Israel is once again trying to teach the Palestinians, especially Hamas, the Islamist group in control of the Gaza Strip, a lesson that it has repeatedly failed to do despite its overpowering military arsenal.

One would think that the Israeli establishment, now in a state of disarray thanks to the discredited leadership of the outgoing prime minister, Ehud Olmert, would realise that a new approach is needed if it wants to live side by side in peace with the Palestinians.

It's increasing chokehold on Gaza and its coastal strip on the Eastern Mediterranean, where some 1,500,000 Palestinian refugees live, will ultimately backfire.

The five-month ceasefire between and Israel and its Islamist neighbours was, by all accounts, shattered by Israel's foolish military action when it blew up one of the many tunnels that link the Gaza Strip with Egypt because it suspected that arms were being smuggled to the Palestinian territory.

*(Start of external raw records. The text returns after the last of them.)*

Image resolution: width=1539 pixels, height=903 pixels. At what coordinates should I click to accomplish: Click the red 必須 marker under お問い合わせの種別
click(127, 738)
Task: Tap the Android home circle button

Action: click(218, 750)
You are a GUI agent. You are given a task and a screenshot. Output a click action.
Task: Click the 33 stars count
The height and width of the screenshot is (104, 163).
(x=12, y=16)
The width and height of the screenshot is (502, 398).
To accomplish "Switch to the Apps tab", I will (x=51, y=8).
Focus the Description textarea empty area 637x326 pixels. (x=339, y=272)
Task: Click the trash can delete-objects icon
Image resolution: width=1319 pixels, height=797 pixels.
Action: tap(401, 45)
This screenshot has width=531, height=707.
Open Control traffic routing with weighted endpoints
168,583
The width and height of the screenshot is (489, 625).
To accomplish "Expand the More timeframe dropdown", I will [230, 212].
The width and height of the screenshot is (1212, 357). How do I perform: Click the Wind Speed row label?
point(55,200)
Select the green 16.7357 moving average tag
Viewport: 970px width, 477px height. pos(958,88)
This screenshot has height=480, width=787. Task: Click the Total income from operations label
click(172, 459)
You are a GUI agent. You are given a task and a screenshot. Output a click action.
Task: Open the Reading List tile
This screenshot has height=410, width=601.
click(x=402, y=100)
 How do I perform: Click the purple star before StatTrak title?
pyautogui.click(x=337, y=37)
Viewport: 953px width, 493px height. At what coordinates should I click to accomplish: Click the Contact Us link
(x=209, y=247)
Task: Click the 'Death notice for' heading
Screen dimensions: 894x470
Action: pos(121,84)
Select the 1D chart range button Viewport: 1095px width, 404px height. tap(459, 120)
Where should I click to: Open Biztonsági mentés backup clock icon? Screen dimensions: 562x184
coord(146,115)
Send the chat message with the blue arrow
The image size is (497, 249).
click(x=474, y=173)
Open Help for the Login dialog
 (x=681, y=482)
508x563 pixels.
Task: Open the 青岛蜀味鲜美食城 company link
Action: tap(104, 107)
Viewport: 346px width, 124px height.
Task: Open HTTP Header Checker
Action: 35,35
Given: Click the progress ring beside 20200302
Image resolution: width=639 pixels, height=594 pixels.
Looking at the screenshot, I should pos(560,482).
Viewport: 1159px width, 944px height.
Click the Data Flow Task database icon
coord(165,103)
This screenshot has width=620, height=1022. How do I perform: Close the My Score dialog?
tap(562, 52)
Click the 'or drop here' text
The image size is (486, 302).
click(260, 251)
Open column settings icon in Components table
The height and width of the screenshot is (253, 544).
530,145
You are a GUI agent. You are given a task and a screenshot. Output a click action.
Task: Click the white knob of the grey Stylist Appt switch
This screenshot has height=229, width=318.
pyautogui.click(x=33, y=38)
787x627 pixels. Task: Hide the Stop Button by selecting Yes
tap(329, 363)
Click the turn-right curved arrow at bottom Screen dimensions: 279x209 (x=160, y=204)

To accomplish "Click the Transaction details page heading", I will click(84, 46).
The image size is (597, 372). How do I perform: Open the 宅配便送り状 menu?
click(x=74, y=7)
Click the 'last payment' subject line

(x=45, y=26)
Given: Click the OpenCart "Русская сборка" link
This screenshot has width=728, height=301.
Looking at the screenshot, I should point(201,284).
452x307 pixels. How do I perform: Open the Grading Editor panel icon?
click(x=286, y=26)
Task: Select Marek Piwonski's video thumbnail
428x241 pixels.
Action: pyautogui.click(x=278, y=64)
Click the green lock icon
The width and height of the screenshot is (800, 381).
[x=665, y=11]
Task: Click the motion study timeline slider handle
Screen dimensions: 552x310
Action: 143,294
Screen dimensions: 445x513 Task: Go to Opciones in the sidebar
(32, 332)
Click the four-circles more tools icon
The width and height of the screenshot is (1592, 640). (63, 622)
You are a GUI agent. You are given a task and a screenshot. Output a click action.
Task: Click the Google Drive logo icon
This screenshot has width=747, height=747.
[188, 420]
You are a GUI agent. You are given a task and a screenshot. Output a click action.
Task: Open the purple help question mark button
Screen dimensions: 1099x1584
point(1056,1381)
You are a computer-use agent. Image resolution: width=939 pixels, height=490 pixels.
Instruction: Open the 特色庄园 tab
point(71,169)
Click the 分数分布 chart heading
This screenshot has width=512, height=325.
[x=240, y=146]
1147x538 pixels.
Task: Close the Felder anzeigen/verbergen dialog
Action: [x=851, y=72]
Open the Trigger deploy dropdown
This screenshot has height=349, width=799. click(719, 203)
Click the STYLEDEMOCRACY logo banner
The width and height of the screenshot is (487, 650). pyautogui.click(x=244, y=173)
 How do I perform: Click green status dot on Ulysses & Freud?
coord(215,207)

In fact, these tunnels mostly serve the Palestinian people in this small and impoverished territory in providing much-needed food and medical supplies, and now that all the border crossings from Israel have been shut down after Palestinian militants, not members of Hamas, have retaliated against the recent Israeli invasion.

The Israeli retaliation is now fodder for the Israeli politicians who are in the midst of an election campaign that will pick a successor for the Olmert regime. Haaretz, the leading Israeli paper, warned that those seeking to occupy Gaza, as has been demanded by several Israeli politicians, "should be reminded that Israel agreed to the truce because it recognised that the price of a large military operation in Gaza would be intolerably high."

It added that "such a war would lead to a direct, prolonged and complicated [re-]occupation of Gaza and made [Israeli] soldiers easy targets, without ensuring the cessation of [Palestinian] rocket fire."

Anapolis failure

Israel's siege of the Gaza Strip has prompted an outcry by many European nations but, shockingly, not the Bush administration, probably because Secretary of State Condoleezza Rice has just returned from her 19th visit to the region empty-handed. In other words, the year-old Annapolis pledge to achieve a mere "outline" for a Palestinian-Israeli settlement, as advocated by the Bush administration, was an embarrassing failure.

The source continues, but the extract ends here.